The other evening I went to this place that makes like amazing pasta. I think it's amazing because the next day heated up it's not so great with the cream going all orange from the oily-ness/oiliness. I rocked up with Tim the giant headache. We won't go into the reasons as to why Tim came about, but suffice to say I had the best weekend ever.
So before I let anyone order, I shout at the food-servant drone to fetch me some pain killer (I don't know why I have any friends). He says he'll check if they have.
He comes back and goes: Yes. We do have.
me: Excellent.
Food-servant drone: *nothing*
me: Where is it that you have it?
Food-servant drone: *picks up menu and pages through it*
me: *OMG! Not only do you have them on the menu but you have a selection and want me to choose! I love this place*
Food-servant drone: There! *pointing to a delicious chicken and spinach treat*
It's at this point that I begin to think that he doesn't know what I'm talking about when I say pain killer. So Tim and I look up at him and go: Pain killer. The little tablet-like thing that kills my pain. The pain in my head is paining me. End the pain food-servant drone!
Then he's like "Oh pain killer" and I'm thinking "yes. But it does sound a lot like Pasta con pollo".
So he runs off. By now no one has been allowed to order and these people are still my friends. Relatively.
He comes back with a glass of water and a folded piece of paper with powdered pain-killer inside. Yip. It's none other than Grandpa! I hate powder pain-killers mostly because I end up doing it wrong like pouring it all over my face or under my tongue where I taste it and can't get it out quick enough because it forms this like cement paste forcing me to do the dog-eating-peanut-butter trick with my mouth while everyone watches me.

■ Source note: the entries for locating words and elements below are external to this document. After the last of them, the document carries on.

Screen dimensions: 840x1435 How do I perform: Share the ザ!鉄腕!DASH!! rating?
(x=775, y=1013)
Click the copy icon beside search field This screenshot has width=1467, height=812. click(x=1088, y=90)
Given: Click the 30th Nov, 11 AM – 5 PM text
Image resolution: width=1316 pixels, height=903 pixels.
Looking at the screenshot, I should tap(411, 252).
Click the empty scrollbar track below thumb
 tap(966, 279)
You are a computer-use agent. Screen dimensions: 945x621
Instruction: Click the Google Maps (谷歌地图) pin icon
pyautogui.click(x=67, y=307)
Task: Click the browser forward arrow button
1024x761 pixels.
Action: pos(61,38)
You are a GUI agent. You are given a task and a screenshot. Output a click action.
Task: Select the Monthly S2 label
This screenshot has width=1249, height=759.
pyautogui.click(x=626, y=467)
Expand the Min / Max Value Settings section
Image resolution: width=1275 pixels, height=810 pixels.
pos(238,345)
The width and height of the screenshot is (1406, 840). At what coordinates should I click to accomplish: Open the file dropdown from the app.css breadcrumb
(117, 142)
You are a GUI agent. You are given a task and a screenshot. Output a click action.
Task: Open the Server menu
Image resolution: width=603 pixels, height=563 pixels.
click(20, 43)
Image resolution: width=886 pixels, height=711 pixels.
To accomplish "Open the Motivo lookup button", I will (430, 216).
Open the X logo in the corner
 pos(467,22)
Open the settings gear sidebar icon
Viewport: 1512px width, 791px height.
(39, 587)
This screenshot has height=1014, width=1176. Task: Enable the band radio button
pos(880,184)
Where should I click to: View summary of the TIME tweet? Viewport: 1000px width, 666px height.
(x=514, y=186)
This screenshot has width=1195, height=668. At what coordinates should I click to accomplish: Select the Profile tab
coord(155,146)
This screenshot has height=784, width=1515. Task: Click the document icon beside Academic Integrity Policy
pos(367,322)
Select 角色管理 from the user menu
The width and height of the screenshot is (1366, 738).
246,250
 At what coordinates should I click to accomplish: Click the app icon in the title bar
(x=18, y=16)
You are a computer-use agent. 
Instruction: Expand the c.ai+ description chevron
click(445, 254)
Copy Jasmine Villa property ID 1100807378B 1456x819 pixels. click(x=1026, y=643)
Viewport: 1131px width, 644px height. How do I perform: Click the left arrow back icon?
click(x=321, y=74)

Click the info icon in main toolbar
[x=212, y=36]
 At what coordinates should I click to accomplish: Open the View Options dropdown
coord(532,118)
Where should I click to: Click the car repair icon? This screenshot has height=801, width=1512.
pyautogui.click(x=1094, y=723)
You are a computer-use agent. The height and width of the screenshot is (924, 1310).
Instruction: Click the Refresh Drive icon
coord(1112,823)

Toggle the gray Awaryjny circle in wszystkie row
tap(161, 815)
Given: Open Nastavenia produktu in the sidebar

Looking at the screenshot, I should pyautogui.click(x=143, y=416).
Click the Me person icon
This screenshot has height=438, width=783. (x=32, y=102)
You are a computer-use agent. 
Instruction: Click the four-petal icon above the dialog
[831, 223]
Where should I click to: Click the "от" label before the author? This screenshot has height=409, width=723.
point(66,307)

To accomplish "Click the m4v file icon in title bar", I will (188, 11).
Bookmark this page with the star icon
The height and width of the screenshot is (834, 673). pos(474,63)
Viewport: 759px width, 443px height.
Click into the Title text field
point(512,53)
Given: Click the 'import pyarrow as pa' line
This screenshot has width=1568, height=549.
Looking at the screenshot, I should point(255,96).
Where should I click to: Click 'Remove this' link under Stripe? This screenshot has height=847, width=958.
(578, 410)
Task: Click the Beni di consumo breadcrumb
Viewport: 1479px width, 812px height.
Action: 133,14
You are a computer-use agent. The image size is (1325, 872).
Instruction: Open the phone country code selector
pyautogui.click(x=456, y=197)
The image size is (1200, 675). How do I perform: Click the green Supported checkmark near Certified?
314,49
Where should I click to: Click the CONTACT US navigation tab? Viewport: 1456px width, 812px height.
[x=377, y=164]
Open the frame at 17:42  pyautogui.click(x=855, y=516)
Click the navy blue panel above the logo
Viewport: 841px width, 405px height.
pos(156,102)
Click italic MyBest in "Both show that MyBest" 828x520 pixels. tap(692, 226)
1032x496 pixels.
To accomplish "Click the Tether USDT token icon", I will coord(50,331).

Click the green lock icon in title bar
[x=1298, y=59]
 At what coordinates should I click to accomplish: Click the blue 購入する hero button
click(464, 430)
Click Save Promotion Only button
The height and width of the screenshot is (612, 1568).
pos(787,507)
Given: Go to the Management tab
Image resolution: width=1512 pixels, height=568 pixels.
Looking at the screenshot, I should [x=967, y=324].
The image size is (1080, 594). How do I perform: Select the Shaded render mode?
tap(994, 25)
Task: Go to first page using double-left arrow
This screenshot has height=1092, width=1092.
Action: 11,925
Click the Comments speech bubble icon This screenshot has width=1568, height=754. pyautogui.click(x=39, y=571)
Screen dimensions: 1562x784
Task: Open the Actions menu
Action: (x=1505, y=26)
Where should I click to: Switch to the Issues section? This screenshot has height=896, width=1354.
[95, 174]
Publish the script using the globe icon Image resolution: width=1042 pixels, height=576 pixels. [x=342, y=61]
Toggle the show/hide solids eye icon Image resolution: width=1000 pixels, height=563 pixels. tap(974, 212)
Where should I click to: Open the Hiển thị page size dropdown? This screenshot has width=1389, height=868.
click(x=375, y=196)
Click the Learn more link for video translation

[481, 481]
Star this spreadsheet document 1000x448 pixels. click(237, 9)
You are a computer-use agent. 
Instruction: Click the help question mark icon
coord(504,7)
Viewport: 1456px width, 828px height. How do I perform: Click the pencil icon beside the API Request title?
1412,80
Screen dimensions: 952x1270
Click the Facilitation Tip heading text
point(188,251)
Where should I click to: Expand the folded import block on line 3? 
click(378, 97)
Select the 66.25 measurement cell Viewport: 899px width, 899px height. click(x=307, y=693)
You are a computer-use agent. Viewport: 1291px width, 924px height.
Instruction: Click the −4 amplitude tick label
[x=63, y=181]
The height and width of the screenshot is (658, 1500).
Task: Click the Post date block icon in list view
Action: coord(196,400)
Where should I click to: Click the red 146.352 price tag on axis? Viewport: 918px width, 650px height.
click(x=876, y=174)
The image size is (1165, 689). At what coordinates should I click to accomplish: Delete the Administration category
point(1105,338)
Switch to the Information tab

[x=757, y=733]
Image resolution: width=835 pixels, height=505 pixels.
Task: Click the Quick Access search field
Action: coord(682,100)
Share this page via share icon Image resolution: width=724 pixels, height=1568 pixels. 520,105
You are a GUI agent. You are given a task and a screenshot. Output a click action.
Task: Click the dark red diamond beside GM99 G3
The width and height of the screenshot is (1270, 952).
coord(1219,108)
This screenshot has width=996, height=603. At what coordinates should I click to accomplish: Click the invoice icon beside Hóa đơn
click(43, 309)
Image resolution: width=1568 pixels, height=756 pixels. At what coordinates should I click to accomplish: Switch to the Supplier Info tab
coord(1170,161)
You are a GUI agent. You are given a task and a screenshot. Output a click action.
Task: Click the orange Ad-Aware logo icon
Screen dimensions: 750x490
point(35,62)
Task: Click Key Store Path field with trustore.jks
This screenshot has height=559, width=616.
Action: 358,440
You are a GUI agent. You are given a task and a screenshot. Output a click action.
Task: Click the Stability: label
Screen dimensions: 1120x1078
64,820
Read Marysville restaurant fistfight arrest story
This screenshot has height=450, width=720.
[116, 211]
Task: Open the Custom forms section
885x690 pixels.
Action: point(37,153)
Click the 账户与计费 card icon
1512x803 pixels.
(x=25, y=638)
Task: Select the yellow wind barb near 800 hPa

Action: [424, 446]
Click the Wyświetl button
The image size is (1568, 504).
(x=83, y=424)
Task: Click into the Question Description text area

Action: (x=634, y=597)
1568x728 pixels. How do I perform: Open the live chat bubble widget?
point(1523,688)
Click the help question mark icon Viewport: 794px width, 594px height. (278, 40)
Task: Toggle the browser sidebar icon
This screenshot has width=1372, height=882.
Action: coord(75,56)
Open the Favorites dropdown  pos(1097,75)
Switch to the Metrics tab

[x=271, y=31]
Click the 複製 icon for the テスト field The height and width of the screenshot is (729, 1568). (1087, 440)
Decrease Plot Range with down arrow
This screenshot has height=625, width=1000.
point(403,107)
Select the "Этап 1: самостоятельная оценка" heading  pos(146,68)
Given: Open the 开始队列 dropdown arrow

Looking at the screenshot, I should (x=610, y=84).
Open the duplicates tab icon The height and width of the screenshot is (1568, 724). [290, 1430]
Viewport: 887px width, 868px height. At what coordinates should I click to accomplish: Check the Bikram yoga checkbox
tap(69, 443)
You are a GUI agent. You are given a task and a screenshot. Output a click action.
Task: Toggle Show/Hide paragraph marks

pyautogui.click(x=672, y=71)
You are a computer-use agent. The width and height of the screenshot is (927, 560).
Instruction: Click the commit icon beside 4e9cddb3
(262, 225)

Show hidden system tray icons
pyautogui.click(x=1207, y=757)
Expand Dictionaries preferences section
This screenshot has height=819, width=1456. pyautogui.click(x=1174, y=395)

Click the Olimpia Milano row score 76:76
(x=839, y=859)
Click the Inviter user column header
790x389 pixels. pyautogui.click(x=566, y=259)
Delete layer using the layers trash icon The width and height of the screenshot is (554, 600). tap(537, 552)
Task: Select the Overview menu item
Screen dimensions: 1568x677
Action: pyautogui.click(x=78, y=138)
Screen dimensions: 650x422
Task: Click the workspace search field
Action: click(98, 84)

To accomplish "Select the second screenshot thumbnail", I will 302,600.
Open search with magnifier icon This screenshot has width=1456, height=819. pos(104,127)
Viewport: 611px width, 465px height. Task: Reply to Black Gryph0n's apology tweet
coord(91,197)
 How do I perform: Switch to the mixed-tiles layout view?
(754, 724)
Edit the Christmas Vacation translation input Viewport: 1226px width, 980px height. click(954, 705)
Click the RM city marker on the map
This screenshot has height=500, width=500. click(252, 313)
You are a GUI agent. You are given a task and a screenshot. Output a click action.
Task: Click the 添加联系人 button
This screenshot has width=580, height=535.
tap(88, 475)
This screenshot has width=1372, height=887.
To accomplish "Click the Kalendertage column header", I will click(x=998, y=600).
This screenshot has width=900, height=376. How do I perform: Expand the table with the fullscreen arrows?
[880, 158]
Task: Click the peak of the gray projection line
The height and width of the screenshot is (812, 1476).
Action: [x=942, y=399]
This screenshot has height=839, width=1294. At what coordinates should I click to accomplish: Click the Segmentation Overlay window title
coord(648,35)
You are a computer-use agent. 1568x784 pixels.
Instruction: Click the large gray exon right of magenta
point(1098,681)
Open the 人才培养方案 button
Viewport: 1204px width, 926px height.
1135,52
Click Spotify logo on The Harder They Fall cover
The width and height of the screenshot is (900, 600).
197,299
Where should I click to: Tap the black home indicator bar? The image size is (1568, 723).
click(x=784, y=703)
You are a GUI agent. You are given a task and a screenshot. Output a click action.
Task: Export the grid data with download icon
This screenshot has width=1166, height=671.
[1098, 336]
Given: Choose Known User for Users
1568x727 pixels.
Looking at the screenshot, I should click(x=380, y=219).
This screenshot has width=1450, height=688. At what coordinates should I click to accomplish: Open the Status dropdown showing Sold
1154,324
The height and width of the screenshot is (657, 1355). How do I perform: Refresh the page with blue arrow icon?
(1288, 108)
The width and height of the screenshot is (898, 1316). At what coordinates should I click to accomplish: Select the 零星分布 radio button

So again, I fear tasting the horrible powder and quickly throw all of it in the paper thing (which my friend rolled all to well) onto my tongue. But in my haste to digest it as quickly as possible I swallow before I finish pouring sending half the powder up my nose. Not through my nostrils but the back of my nose through my sinuses.
Now everyone is watching me and Tim and I have to look composed but the powder stuff reacts with my sinuses like bicarb and vinegar and my eyes start watering. I throw back the glass of water (still in my haste) and start choking on that sending the spluttering water molecules out through the front of my nose.
The taste of the powder mixing with the water forming the cement paste coming out my nose was quite unpleasant so I react like in Aliens when the thing comes out of them when they're pregnant with the aliens. Like that and like in the exorcist where the person is all battling with the demon inside them. So I'm flailing around the table battling the internal powder demon only to look up from my powdery haze and see that I have successfully managed to draw attention from everyone in the resaurant.
I quickly stop and compose myself and sit quietly while the friend next to me points out that I still have paste on my face. But Tim left. I think mostly because I scared him away.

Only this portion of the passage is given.